■ **What you will do**
Search the data for the word "beside". Reproduce every line where it is found.

■ **Dataset entries**
####################

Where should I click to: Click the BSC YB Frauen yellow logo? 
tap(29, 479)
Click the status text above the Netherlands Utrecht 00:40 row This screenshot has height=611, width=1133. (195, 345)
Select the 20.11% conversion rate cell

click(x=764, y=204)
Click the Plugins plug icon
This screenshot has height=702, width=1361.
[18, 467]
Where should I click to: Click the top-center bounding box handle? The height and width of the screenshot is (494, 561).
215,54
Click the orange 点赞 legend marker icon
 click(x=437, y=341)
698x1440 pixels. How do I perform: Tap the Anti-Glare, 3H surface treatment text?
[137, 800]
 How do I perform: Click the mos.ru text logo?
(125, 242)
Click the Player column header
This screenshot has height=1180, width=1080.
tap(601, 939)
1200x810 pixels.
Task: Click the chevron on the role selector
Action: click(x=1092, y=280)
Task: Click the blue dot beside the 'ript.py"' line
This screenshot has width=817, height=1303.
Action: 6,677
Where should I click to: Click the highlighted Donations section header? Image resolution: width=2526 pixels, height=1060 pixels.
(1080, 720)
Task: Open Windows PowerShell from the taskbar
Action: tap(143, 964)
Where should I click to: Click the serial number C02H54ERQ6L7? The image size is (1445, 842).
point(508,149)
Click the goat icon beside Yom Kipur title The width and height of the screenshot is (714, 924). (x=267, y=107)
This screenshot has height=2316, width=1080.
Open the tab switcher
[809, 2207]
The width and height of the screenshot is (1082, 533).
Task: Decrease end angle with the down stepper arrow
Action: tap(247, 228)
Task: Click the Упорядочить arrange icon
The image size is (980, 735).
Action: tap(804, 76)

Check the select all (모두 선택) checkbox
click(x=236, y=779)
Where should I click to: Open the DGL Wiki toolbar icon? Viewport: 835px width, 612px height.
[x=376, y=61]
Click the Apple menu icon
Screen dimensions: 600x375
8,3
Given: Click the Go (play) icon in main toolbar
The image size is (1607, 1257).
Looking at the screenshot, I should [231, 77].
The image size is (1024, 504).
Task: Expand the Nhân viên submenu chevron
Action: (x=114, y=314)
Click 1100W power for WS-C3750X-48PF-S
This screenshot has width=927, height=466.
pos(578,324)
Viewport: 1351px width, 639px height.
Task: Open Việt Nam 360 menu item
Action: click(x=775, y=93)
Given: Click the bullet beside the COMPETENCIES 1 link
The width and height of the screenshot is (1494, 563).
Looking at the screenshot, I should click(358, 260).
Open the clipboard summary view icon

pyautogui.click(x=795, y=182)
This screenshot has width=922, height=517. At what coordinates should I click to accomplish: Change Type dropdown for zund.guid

####################

■ **Result**
Task: Click the blue dot beside the 'ript.py"' line
Click the goat icon beside Yom Kipur title The width and height of the screenshot is (714, 924). (x=267, y=107)
Given: Click the bullet beside the COMPETENCIES 1 link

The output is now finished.